There's plenty more to Gates's post, but I'm tired. I don't find this subject interesting. All that's going on is Gates and other people are taking quotes out of context to make it appear Exxon initially believed global warming was a dangerous threat that needed to be addressed then started telling the public otherwise in an act of deception. In reality, Exxon has consistently denied the idea there is any need to take immediate action to address global warming. The documents claimed to show otherwise consistently say things like:

Scientists also agree that atmospheric levels of greenhouse gases (such as C02) are increasing as a result of human activity. But scientists differ on whether the increase in the concentrations of these gases will cause an "enhanced greenhouse effect," or warming of the planet. because the role of greenhouse gases in climate change is not well understood.
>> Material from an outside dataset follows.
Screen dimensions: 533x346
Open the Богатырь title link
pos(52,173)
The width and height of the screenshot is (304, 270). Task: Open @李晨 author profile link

This is from the 1995 primer portrayed as proving Exxon knew there was a consensus on global warming. How does this contradict anything Exxon said or did afterward? It doesn't. None of the many quotations like this one get quoted even though they show Exxon's position on global warming was consistent all along.

The only way to portray these documents as proving Exxon lied is to ignore the vast majority of what the documents say and rely on a handful of short quotations taken out context. You won't find a single quotation in these documents that, in context, shows Exxon endorsed any "consensus" on global warming. You won't even find that they acknowledged humans had already caused the planet to warm.

But according to Gates and other people who are certain groups like Exxon are filled with nefarious intent, these documents prove Exxon lied. In light of that and the sort-of challenge Gates included to me in his post, I offer a simple and direct challenge to Brandon Gates:

Show a single quotation from any Exxon document prior to 1996 in which Exxon accepted humans had already caused warming or that there would (not just might) be dangerous warming in the future. If you cannot, admit you were wrong.

Again!

41 comments

  1. I didn't want the post to get too bogged down, but I want to at least include my favorite quotation from the post in a comment. While it's wrong in a number of ways, I just want to focus on one. It says:

    No Mr. Luntz, as early as 1980, Exxon -- whose interests you are perhaps unwittingly trying to protect -- very bluntly stated that the debate was already settled, and that it was just a matter of projecting to the best of our abilities what the future costs of non-mitigation would be.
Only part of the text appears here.